Structure of autosynthetic models of balanced cell growth and numerical optimization of their growth rate

Genome-scale reaction network models are available for many prokaryotic organisms. Yet, to predict the proteome and metabolome of the cell from them, additional information about (i) the nonlinear enzyme kinetics and (ii) the regulation of protein expression by metabolic signals is necessary. Knowledge about the latter could be sidestepped by assuming that expression regulation has evolved to achieve the protein composition that maximizes cellular growth rate. A general mathematical framework for optimizing the growth rate of models comprising an arbitrarily complex metabolic network and a relatively simple protein-synthesis network was recently formulated independently by two research groups [de Groot et al., PLoS Comput. Biol. 16, e1007559 (2020); Dourado & Lercher, Nature Commun. 11, 1226 (2020)]. Here, this formalism is further developed with particular focus on carrying out the optimization numerically. To this end, we identify the concentrations of the enzymes as the independent variables of the optimization problem and propose novel multiplicative updates for the iterative calculation of the dependent metabolite concentrations. The reduced gradient method, with analytical derivatives, is employed for the numerical optimization.

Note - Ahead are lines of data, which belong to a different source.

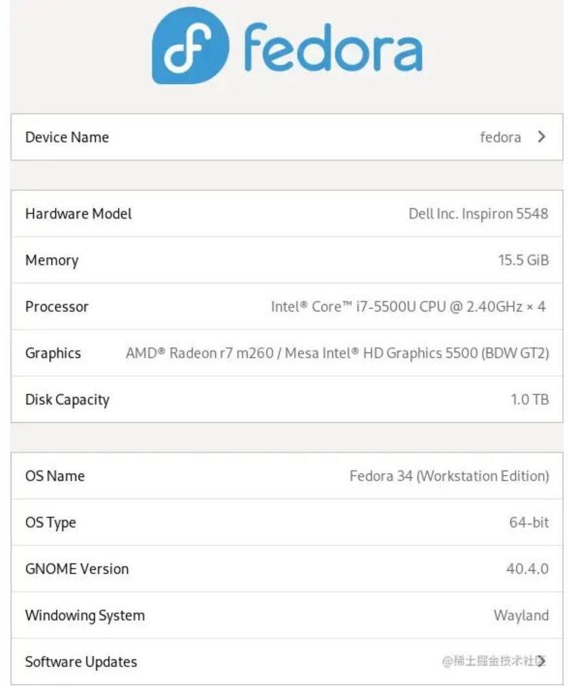Open the Device Name chevron arrow
The height and width of the screenshot is (693, 570).
pyautogui.click(x=541, y=137)
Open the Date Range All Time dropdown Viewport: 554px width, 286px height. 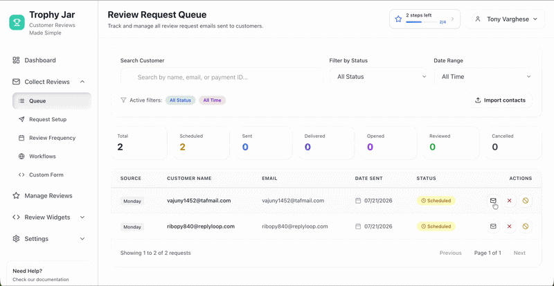coord(483,77)
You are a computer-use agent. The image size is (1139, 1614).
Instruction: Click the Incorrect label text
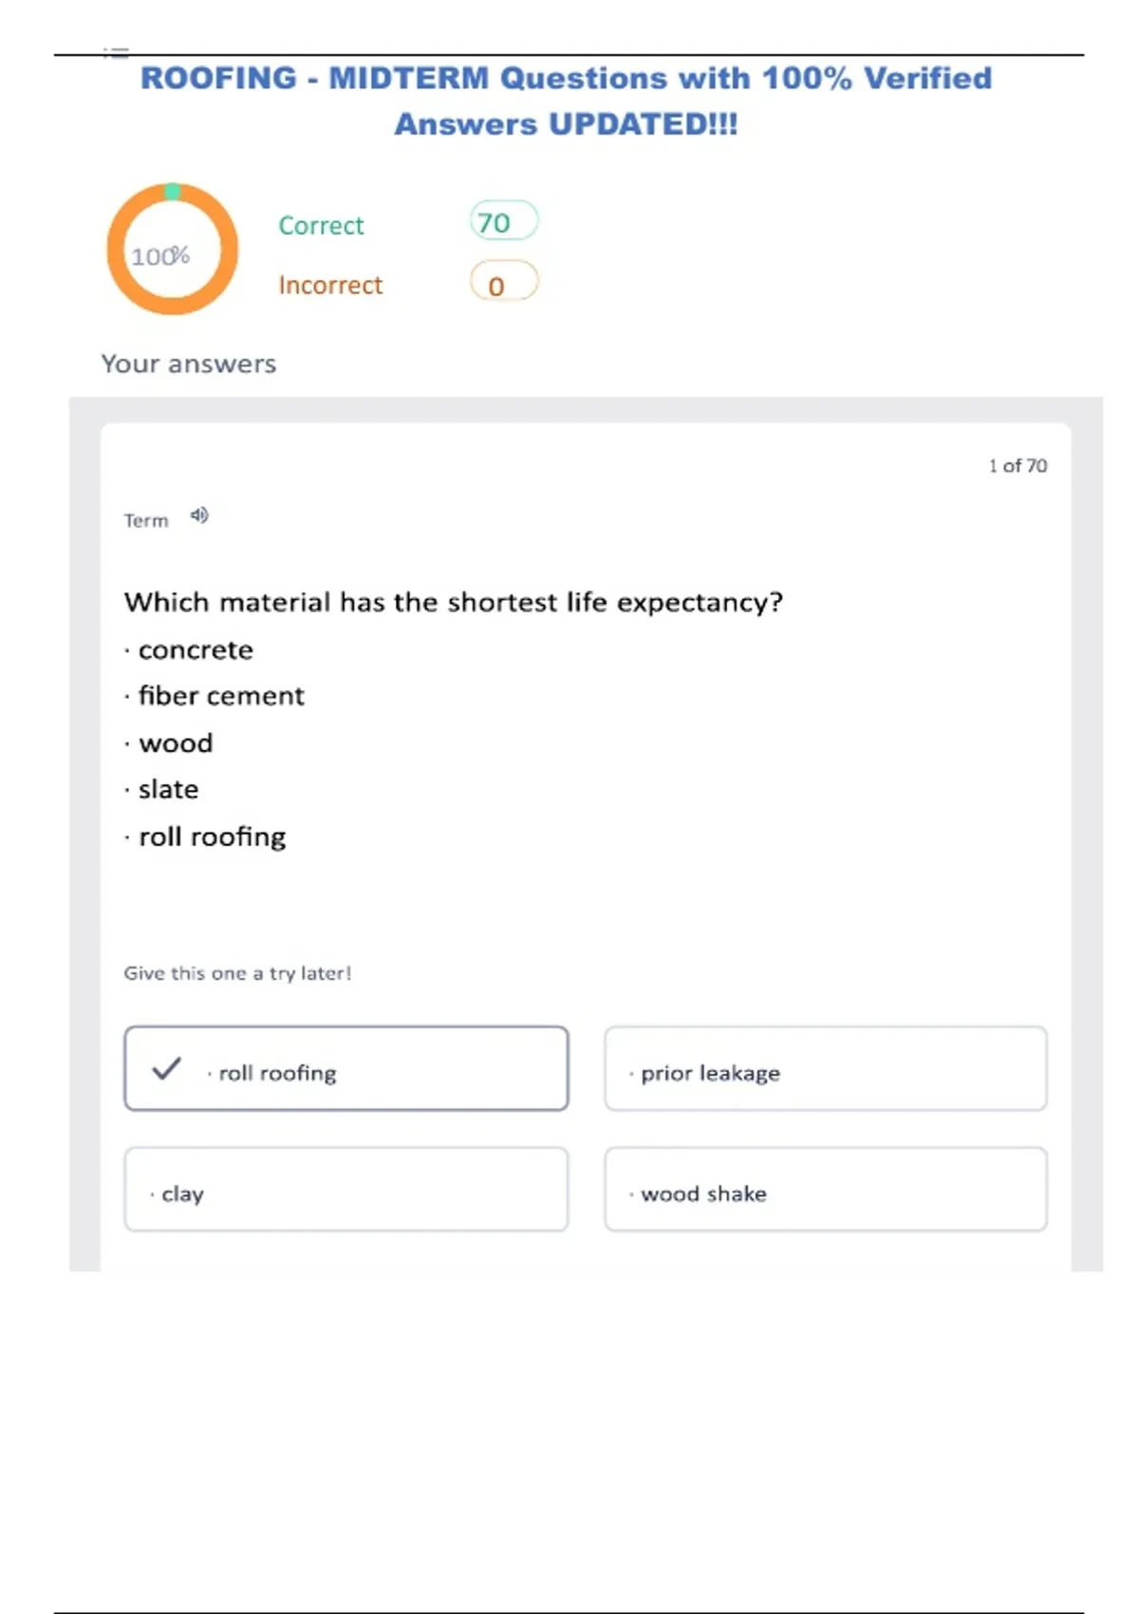coord(330,285)
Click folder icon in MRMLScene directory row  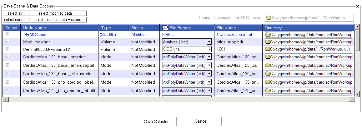click(268, 35)
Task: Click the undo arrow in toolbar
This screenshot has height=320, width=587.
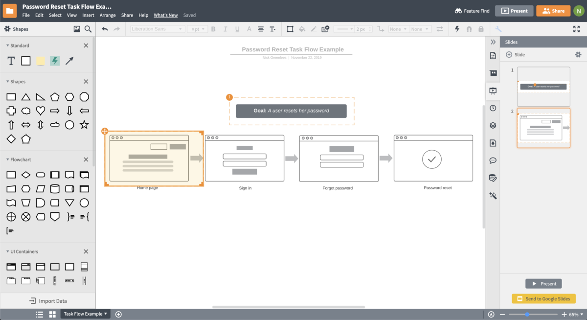Action: pyautogui.click(x=105, y=29)
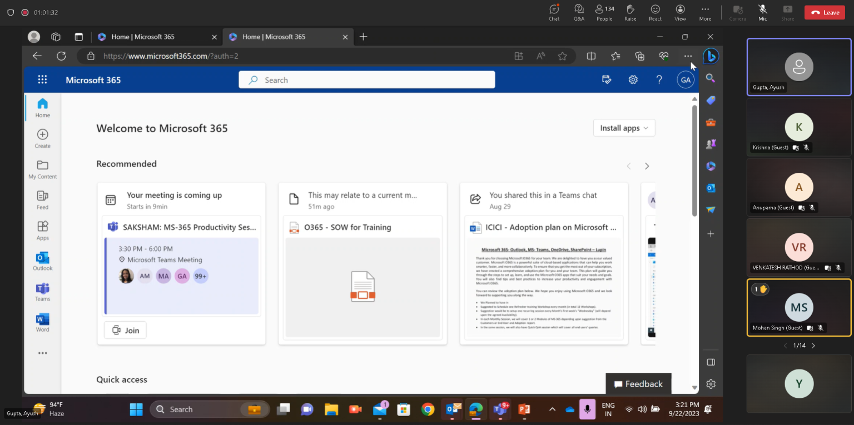Raise your hand in the meeting
Image resolution: width=854 pixels, height=425 pixels.
630,12
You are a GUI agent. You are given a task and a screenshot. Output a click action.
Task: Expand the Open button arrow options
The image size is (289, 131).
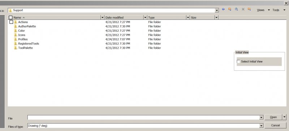284,117
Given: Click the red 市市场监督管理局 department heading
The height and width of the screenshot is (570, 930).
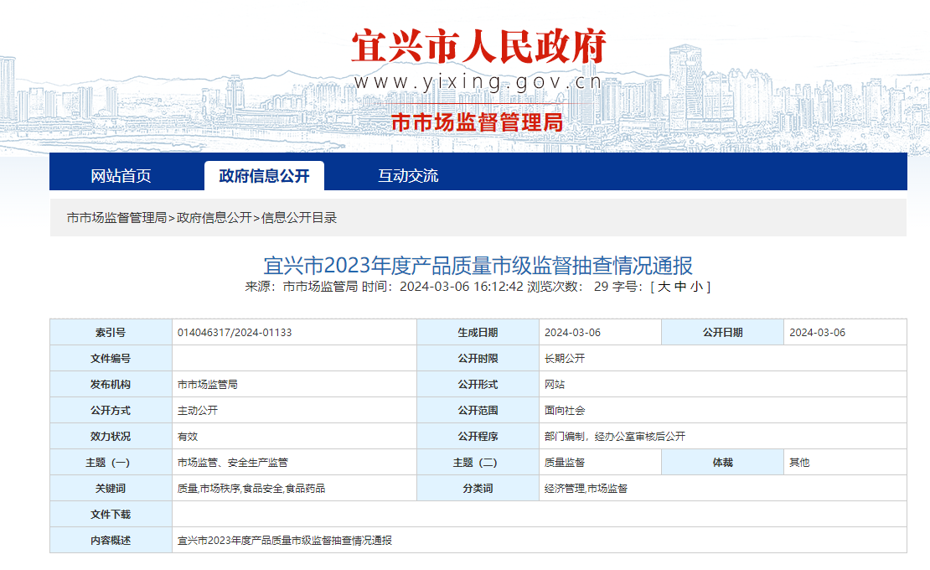Looking at the screenshot, I should [x=478, y=122].
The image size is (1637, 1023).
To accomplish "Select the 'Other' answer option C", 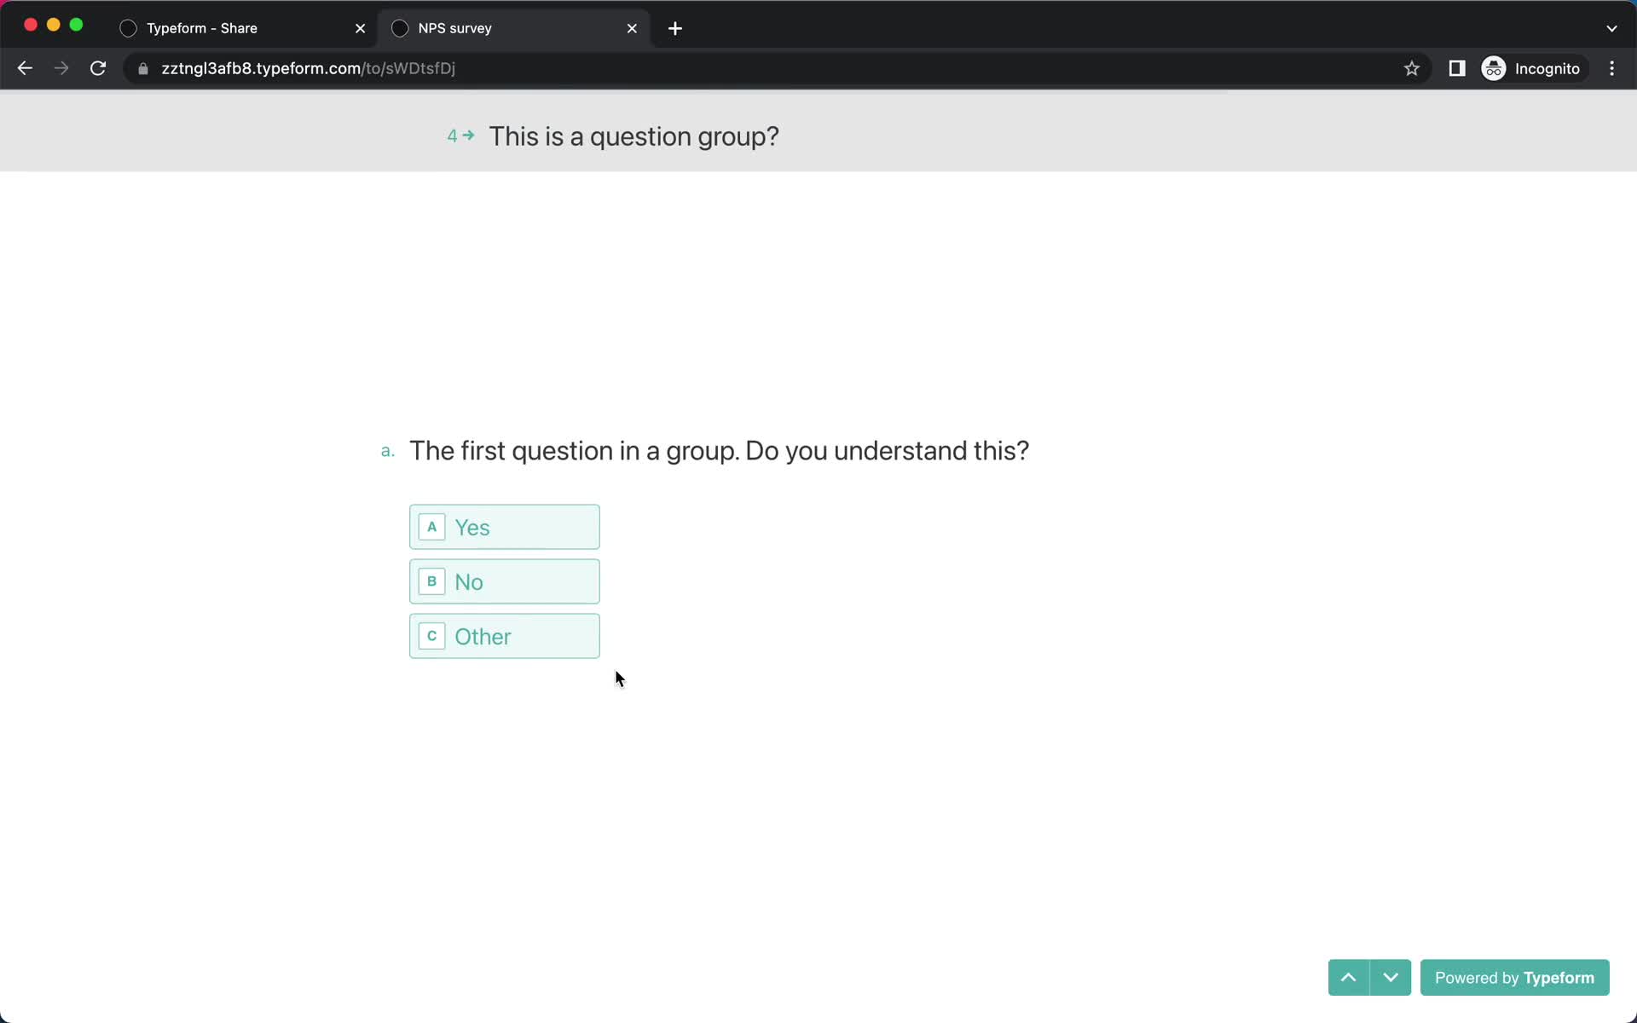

Additionally, the roles of the dilution of the metabolite concentrations by growth and the commonly invoked constraint on the cell dry mass density are clarified. These developments should lay the basis for the practical optimization of large-scale kinetic models, thus formally connecting the physiological "macrostate" of the cell, characterized by its growth rate, to its "microstate", described by the cell proteome and metabolome.